• Source document
# # #

Four Bets to Build Reliable Production Agents

Embed Agent Identities at Platform Level to Eliminate Governance Debt

Current agents rely on shared service accounts or inherited OAuth tokens, creating zero visibility into tool usage, data movement, or credentials—leading to security risks that trigger CISOs and force rewrites after incidents. The fix: shift agent identity from application middleware (latency-heavy, bypassable) to platform-level enforcement, where agents get distinct, unforgeable identities checked at the network layer. Unauthorized database access fails before connecting. This makes fleets auditable, revocable, and attributable like a managed workforce, turning liabilities into governed systems.

Deliver Universal Context and Durable Execution for Multi-Week Missions

Agents waste engineering on custom serialization, session stores, and siloed context (e.g., browser tabs or dragged files), forgetting missions mid-task and unable to reason across CRM, ERP, data warehouses, or ticketing systems. Solution: platform-integrated universal context for seamless business system access, avoiding 'spreadsheet autocomplete' ceilings. For durability, agents must survive laptop closures, credential rotations, and restarts via default state checkpointing, long-horizon memory with summarization, mission persistence across days/handoffs, and human-in-the-loop pauses. This handles procurement workflows (weeks), audits (months), or incidents (multi-rotations), with auditable trails—far beyond session-based demos.

# # #

• Dataset content
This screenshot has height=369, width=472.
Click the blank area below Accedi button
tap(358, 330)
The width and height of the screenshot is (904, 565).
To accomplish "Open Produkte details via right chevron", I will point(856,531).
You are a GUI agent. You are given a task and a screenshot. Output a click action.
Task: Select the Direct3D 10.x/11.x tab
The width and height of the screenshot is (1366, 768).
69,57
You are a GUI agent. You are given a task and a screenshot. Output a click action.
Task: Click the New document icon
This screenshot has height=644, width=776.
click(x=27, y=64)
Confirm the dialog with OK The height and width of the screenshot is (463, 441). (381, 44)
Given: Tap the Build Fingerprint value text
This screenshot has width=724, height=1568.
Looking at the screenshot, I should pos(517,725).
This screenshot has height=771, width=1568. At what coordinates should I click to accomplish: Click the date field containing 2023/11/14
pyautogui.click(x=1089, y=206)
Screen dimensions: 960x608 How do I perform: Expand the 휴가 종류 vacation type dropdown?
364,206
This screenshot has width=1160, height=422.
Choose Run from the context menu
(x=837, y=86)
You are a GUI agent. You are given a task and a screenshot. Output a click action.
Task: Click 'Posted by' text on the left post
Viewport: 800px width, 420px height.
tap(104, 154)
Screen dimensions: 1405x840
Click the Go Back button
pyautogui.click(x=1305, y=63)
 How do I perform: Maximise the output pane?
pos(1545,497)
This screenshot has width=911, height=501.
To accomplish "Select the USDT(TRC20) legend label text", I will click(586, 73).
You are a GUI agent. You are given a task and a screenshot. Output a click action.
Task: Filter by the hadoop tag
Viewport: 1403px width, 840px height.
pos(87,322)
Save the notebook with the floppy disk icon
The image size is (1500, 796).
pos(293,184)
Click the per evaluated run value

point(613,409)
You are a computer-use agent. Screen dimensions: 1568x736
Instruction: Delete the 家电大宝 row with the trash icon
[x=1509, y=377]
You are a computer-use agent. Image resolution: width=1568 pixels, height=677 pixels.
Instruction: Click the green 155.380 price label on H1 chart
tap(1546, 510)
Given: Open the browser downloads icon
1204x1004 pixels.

# # #

• Exercise A
Answer these questions about the text on reliable production agents, marking your answers (i), (ii) and (iii):
(i) To what should agent identity be shifted from application middleware?
(ii) What happens to unauthorized database access?
(iii) What time span is given for audits?
• Exercise B
Does each statement below agree with the text on reliable production agents? Answer yes or no for (i), (ii) and (iii), quoting the words from the text that decide it.
(i) Application middleware is described as latency-heavy and bypassable.
(ii) Procurement workflows are said to take months.
(iii) Agents must be able to survive credential rotations.
• Exercise C
Could you write out the text on reliable production agents from "Deliver Universal Context" to "beyond session-based demos.", substituting "snapshotting" for "checkpointing"?

• Exercise result A
(i) Platform-level enforcement
(ii) It fails before connecting.
(iii) Months

• Exercise result B
(i) Yes: "application middleware (latency-heavy, bypassable)"
(ii) No: "procurement workflows (weeks)"
(iii) Yes: "agents must survive laptop closures, credential rotations, and restarts"

• Exercise result C
Deliver Universal Context and Durable Execution for Multi-Week Missions

Agents waste engineering on custom serialization, session stores, and siloed context (e.g., browser tabs or dragged files), forgetting missions mid-task and unable to reason across CRM, ERP, data warehouses, or ticketing systems. Solution: platform-integrated universal context for seamless business system access, avoiding 'spreadsheet autocomplete' ceilings. For durability, agents must survive laptop closures, credential rotations, and restarts via default state snapshotting, long-horizon memory with summarization, mission persistence across days/handoffs, and human-in-the-loop pauses. This handles procurement workflows (weeks), audits (months), or incidents (multi-rotations), with auditable trails—far beyond session-based demos.